Droht Deutschland eine Deindustrialisierung?

Neunter Industrie-Dialog bei Baerlocher in Lingen
Rund 70 Vertreter aus Wirtschaft und Verwaltung trafen sich bei der Baerlocher GmbH in Lingen, um über die Themen Energie und Fachkräftemangel zu diskutieren. Der neunte Industrie-Dialog wurde vom Industriellen Arbeitgeberverband (IAV) und von der Industrie- und Handelskammer Osnabrück - Emsland - Grafschaft Bentheim (IHK) organisiert. Dabei wurde die Frage aufgeworfen, ob Deutschland eine Deindustrialisierung droht.
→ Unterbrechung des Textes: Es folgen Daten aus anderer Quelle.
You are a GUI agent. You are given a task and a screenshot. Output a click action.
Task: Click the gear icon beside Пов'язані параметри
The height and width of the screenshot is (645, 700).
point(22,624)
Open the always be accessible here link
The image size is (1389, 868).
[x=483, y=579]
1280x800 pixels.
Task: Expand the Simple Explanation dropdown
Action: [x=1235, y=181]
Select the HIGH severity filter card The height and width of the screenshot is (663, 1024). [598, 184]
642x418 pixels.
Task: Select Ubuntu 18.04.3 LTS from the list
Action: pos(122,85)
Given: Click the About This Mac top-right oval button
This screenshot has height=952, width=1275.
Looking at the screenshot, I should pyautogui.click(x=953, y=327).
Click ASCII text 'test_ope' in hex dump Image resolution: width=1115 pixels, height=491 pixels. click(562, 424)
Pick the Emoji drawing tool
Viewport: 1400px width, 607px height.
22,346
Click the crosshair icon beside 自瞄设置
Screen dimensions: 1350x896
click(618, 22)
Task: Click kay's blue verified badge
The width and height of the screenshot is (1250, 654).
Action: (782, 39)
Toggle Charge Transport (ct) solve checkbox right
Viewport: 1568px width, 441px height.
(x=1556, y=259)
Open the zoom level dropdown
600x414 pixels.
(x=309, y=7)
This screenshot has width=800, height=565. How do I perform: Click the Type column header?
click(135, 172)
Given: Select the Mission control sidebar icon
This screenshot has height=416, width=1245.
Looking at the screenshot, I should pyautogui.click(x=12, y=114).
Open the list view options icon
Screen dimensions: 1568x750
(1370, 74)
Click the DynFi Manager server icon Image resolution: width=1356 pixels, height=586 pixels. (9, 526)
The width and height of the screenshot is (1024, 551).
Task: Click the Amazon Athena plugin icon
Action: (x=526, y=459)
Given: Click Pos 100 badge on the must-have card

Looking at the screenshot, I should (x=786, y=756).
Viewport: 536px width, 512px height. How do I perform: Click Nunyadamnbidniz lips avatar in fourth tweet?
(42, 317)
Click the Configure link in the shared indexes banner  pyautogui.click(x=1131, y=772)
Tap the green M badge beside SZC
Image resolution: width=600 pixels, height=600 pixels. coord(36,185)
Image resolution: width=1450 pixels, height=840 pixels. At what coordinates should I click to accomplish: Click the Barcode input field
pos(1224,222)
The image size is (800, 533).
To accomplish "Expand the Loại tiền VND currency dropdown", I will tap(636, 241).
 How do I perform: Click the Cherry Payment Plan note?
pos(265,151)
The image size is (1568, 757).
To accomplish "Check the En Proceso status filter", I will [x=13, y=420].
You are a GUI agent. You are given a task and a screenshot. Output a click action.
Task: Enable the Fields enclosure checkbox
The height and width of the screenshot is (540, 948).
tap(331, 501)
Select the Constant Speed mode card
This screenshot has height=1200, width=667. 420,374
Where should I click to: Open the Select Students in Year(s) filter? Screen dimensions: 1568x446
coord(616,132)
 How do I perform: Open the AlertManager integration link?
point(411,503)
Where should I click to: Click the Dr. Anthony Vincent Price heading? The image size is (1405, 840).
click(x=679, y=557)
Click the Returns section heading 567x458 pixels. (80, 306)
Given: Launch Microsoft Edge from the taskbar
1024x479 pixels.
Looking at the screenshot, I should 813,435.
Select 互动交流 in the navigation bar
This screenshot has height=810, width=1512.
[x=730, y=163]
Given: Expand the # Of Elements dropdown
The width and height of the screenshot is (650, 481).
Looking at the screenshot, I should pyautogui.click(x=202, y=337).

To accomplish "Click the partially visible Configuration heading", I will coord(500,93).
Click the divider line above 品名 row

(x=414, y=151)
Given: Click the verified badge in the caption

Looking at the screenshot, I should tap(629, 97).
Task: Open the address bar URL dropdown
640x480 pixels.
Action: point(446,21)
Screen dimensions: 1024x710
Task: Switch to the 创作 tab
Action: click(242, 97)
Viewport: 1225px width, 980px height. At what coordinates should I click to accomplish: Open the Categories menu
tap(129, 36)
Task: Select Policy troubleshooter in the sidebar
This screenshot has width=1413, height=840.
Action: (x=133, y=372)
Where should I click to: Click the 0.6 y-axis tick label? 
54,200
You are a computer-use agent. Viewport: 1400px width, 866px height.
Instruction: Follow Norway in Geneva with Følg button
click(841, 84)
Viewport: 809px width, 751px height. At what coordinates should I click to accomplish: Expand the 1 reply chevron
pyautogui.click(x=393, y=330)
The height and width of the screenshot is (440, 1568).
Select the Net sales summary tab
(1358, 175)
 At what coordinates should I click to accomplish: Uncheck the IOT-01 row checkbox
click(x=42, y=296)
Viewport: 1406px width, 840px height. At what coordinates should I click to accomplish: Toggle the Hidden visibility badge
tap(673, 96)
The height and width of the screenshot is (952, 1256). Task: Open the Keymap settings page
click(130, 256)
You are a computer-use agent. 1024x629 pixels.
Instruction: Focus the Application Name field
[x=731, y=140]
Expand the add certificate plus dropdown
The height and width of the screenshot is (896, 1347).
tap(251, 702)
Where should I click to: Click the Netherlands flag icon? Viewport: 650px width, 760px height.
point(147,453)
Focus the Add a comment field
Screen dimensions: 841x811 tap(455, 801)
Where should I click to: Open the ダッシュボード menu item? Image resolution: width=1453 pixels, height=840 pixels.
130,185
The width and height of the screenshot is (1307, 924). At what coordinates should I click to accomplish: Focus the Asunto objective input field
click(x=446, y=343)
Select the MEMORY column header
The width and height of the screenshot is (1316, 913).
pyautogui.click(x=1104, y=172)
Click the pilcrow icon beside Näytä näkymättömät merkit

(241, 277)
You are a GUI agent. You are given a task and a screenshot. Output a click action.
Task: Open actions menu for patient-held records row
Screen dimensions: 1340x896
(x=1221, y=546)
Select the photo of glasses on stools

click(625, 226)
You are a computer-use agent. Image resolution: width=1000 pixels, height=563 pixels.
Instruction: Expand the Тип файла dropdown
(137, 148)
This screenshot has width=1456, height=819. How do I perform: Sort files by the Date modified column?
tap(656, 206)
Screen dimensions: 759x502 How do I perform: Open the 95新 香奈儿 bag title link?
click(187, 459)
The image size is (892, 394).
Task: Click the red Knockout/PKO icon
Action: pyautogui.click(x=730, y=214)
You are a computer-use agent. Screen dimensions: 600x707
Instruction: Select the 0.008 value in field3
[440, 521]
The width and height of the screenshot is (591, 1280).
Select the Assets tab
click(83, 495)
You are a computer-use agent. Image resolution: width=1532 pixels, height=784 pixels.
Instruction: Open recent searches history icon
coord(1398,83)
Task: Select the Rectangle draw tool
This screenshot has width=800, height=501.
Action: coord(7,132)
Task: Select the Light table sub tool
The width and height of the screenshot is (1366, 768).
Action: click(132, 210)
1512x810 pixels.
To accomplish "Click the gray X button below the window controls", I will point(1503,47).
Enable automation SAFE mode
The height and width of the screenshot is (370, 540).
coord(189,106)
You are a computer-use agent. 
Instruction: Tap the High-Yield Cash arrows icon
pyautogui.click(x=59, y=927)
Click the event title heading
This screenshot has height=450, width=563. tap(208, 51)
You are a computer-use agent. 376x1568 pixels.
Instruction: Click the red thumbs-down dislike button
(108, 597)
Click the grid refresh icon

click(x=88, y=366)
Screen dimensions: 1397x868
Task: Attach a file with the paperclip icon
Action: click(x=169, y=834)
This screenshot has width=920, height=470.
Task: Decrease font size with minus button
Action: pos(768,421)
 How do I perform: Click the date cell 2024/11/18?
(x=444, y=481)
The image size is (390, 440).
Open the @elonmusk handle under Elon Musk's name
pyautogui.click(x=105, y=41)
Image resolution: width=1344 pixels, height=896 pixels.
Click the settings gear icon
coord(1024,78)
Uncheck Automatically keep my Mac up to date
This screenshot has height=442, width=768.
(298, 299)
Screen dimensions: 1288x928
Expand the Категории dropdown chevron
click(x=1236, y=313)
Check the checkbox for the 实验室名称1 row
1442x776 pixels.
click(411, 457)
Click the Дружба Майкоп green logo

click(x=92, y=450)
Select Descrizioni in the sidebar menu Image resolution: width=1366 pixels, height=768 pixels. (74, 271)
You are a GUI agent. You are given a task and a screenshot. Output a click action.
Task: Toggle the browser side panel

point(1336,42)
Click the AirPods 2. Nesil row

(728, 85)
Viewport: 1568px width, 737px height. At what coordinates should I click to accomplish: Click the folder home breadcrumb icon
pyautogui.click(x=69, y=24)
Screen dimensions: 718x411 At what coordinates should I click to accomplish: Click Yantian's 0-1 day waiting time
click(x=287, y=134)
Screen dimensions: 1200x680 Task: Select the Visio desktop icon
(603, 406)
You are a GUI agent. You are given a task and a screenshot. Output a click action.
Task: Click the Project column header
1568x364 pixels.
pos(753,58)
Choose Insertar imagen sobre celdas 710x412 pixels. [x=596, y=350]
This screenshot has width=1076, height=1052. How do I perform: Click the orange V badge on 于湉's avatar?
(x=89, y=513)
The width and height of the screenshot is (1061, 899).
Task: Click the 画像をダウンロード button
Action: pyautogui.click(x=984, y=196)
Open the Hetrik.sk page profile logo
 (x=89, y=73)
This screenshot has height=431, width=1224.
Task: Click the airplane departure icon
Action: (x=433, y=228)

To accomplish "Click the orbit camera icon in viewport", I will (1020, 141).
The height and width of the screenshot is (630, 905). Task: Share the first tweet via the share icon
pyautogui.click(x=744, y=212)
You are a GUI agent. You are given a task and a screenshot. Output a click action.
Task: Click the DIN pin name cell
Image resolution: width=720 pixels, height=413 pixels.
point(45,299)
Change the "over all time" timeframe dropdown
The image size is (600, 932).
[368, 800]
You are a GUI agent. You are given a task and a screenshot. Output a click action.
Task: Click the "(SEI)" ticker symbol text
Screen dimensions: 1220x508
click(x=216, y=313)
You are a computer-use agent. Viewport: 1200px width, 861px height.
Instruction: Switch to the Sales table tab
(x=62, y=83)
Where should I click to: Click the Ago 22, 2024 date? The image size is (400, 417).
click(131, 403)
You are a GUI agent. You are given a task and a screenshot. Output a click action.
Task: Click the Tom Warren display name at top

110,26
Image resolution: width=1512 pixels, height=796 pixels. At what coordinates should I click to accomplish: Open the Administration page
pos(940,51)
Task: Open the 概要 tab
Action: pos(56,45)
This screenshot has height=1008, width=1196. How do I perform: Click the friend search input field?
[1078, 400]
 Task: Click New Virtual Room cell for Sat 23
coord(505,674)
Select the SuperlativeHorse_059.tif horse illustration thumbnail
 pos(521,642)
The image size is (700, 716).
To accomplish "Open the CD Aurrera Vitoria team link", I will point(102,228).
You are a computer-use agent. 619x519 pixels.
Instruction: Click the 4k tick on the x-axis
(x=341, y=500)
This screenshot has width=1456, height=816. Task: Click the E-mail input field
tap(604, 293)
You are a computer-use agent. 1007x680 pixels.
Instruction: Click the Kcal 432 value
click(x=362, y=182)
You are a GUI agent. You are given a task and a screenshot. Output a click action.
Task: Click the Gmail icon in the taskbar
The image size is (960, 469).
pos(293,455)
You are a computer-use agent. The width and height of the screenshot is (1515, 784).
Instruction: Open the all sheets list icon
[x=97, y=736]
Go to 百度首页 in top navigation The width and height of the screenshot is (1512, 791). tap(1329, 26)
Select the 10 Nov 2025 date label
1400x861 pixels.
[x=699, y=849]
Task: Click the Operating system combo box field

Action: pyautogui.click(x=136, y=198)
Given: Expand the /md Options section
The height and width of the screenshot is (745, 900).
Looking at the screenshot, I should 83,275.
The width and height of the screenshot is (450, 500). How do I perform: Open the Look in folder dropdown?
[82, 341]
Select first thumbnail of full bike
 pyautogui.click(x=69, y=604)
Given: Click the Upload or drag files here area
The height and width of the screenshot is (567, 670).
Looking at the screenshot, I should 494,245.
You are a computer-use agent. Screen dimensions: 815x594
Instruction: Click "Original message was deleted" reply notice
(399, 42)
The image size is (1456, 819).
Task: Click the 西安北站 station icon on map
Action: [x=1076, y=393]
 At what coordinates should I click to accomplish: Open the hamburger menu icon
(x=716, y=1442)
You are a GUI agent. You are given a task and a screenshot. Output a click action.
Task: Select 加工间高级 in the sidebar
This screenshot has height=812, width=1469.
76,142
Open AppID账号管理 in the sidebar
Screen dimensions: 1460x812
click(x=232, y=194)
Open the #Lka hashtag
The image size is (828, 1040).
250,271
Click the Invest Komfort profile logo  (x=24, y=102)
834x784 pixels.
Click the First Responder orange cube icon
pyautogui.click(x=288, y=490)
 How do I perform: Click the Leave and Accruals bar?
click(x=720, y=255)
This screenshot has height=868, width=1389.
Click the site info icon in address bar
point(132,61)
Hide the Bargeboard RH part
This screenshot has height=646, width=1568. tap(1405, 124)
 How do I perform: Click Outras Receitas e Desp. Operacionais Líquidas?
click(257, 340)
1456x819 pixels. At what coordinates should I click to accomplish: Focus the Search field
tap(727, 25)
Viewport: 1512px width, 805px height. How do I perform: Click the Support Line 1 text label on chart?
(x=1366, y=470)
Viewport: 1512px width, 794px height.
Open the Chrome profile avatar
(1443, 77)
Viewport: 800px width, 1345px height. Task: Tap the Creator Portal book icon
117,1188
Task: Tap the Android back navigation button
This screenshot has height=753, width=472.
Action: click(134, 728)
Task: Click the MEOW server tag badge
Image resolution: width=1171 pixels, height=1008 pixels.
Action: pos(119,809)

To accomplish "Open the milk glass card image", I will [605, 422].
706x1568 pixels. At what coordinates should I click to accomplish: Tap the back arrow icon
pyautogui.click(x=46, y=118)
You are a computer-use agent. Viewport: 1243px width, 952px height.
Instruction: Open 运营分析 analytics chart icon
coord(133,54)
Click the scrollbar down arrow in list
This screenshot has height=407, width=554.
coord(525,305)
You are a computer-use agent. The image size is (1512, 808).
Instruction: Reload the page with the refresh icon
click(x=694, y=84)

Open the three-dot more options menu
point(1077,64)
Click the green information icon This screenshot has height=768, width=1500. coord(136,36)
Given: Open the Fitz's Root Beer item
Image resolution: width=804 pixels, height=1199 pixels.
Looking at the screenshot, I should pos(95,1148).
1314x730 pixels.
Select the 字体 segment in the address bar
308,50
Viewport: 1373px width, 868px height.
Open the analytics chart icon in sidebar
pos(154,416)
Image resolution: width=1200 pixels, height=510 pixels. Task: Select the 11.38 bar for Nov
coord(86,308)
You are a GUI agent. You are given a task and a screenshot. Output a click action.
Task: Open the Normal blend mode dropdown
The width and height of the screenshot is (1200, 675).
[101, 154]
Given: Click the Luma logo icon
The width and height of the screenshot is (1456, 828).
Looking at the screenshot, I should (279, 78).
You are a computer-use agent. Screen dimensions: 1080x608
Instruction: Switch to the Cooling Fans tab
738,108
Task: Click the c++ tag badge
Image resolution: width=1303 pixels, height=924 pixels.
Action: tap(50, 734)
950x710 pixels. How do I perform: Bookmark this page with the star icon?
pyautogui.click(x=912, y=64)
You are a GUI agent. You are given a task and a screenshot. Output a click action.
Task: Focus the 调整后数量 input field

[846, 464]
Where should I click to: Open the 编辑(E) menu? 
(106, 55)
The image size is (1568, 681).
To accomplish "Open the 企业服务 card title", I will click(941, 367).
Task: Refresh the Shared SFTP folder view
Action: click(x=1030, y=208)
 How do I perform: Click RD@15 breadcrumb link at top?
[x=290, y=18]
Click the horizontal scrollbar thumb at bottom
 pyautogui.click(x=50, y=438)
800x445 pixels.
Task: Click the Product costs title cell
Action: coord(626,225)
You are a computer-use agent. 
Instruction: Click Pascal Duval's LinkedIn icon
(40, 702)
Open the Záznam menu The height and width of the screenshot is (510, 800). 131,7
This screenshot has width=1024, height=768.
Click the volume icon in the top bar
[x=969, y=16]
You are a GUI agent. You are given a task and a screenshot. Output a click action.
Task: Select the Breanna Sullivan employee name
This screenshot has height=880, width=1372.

(v.l.n.r.): Sandra Jansen (Jansen Tore), Sabine Stöhr (IAV), Thomas Hüne (BDI), Moritz Böcking (IAV-Vorstands-
mitglied), Hendrik Kampmann (IHK-Vizepräsident), Susanne Schäfer (NDR), Marco Graf (IHK), Dr. Thomas Doege (Baerlocher) und Leif Frederik Blum (Westenergie).
„Die Industrie ist in der Region Osnabrück – Emsland – Grafschaft Bentheim überdurchschnittlich gut aufgestellt und liegt mit 37,5 % an der Bruttowertschöpfung (2020) über Deutschland und Niedersachsen. Für die weitere Entwicklung spielen die Energiepreise eine maßgebliche Rolle“, hob Hendrik Kampmann, IHK-Vizepräsident hervor. „Die hohen Energiepreise sind im internationalen Wettbewerb ein substanzieller Standortnachteil. 28 % der Industrie in unserer Region reagieren mit der Verlagerung von Kapazitäten ins Ausland oder planen dies. Die Politik in Berlin muss jetzt schnell liefern“, beschrieb er die Situation für die Industrie und verwies auf die aktuelle IHK-Umfrage zur Energieversorgung. Moritz Böcking, IAV-Vorstandsmitglied, appellierte zustimmend an die Politik, den Bürokratieabbau voranzutreiben, Genehmigungsverfahren zu beschleunigen und die effektive Steuerlast für Unternehmen zu reduzieren.
„Das Thema Energie gehört zu unseren aktuellen Herausforderungen“, erläuterte Dr. Thomas Doege, Geschäftsführer der Baerlocher GmbH. Dabei hätten sich die Energiekosten im Vergleich zu 2021 verdoppelt. Die Produktionsmenge habe sich dabei jedoch reduziert. Kurzweilig gab er neben spannenden Impulsen zum Thema einen Einblick hinter die Kulissen eines weltweiten Herstellers von Additiven für die Kunststoffindustrie. Seit genau 200 Jahren dreht sich bei Baerlocher alles um Chemie. Eine Wissenschaft, ja. Aber auch die Kunst, etwas so zusammenzufügen und zu kombinieren, damit neue Produkte entstehen. Am Standort Lingen werden wichtige Produkte für die Weiterverarbeitung in diversen Industrien (u. a. Bauindustrie) hergestellt und in 2023 wurde hier die Forschung und Entwicklung für Spezial-Additive u. a. mit einem neuen Labor zukunftsweisend fokussiert.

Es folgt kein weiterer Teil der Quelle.